• Что сделать:
a – В каком году, судя по интервью с Владимиром Белоусовым, Борис Черемухин уступил ему свою пару лыж на сборах в Томске?
b – Отредактируйте в интервью с Владимиром Белоусовым отрезок от «Опаленный Икар. Владимир» до «триумфа до забвения...» включительно, поставив «журналистом» вместо «корреспондентом».
c – Почему, согласно интервью с Владимиром Белоусовым, он записался в спортивную школу «Локомотив» по прыжкам с трамплина?

Опаленный Икар. Владимир Белоусов: “Мне в глаза говорили, что я умер…”
Он — единственный наш олимпийский чемпион по прыжкам с трамплина. Образца Гренобля-68. Чемпион всеми позабытый, а кем-то даже погребенный заживо. В беседе с корреспондентом “МК” Владимир Белоусов заново прошел весь этот путь — от триумфа до забвения...
С тренером спали на одной кровати
— Если я не ошибаюсь, юный Володька Белоусов сначала гимнастикой увлекался…
— Да, но конституция организма не позволила мне и дальше по этому пути идти: слишком много весить стал. Осознав, что перспектив у меня там маловато, на лыжи переключился. У меня они тогда еще, помню, часто ломались, а родители не имели возможности каждый год новую пару покупать. Так я по совету своего троюродного брата записался в спортивную школу “Локомотив” по прыжкам с трамплина — там как раз хороший инвентарь давали…
— Не страшно было? Все-таки такая высота…
— Страха не было. В таком-то возрасте — 10—12 лет — какой может быть страх? Здесь скорее геройские ощущения присутствуют.
— Что вообще в те годы представляли собой прыжки с трамплина?
— Другой вид спорта был — с нынешними прыжками не сравнить. Сейчас это шоу, бизнес. А раньше все было естественно. Никаких тебе допингов, транквилизаторов, суперамуниции… Во главе угла стоял талант спортсмена. И еще, конечно, качество лыж большую роль играло. Я, например, долгое время не прыгал, а мучился. Все хорошие лыжи были у маститых спортсменов. Только в 1963 году, на сборах в Томске, случилось так, что Борис Черемухин, подвернув ногу, уступил мне свою пару. И я на этих лыжах, с непривычки падая, всех наших локомотивских ребят суммарно на 18 метров перепрыгнул! А ведь в “Локомотиве” тогда было шесть “сборников” во главе с Николаем Каменским, серебряным призером чемпионата мира!..
— То есть, до того успехов у вас не было?
— Они, успехи, может быть, и раньше ко мне пришли, если бы школу не нужно было оканчивать. Сверстники-то мои учебу давно побросали — были предоставлены сами себе и могли хоть каждый день спортом заниматься. Как следствие — и раньше себя проявили, и в сборную попали… Я же тихой сапой и школу окончил, и в институт поступил, и олимпийским чемпионом стал… (Улыбается.)
— А что за институт заканчивали?

Сохранённые записи данных:

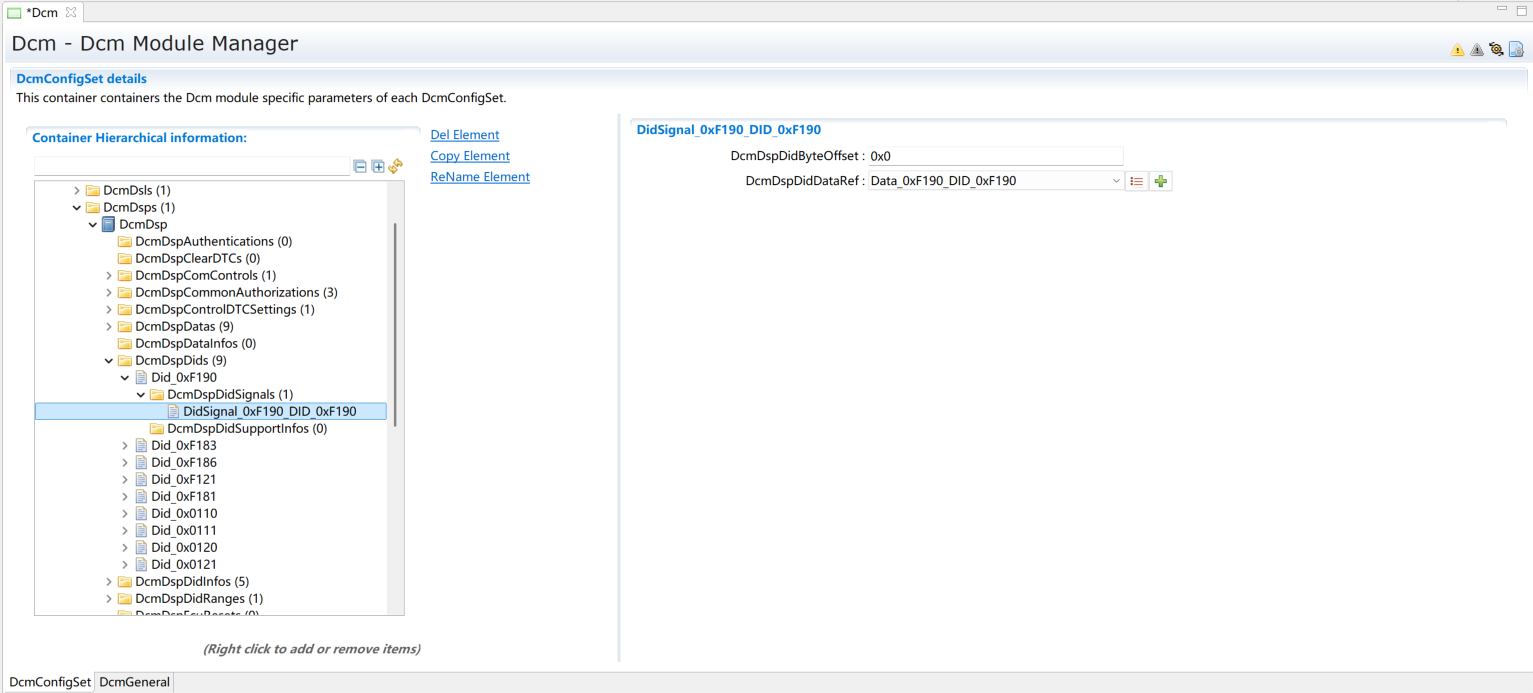Select the DcmDspDidSupportInfos tree item
The width and height of the screenshot is (1533, 693).
pyautogui.click(x=246, y=429)
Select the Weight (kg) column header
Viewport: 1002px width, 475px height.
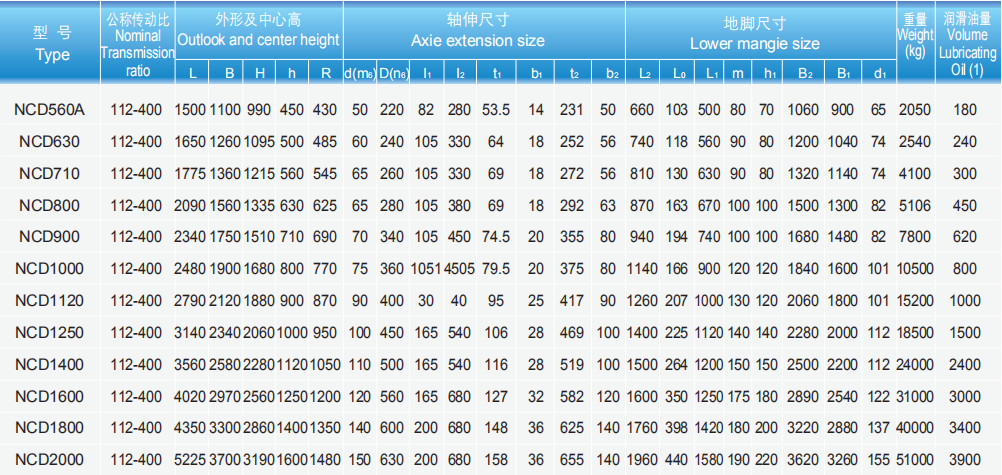914,34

• Ответы к заданиям:
a – В 1963 году.

b –
Опаленный Икар. Владимир Белоусов: “Мне в глаза говорили, что я умер…”
Он — единственный наш олимпийский чемпион по прыжкам с трамплина. Образца Гренобля-68. Чемпион всеми позабытый, а кем-то даже погребенный заживо. В беседе с журналистом “МК” Владимир Белоусов заново прошел весь этот путь — от триумфа до забвения...

c – Его лыжи часто ломались, а родители не могли каждый год покупать новую пару. По совету троюродного брата он пошел в «Локомотив», потому что там давали хороший инвентарь.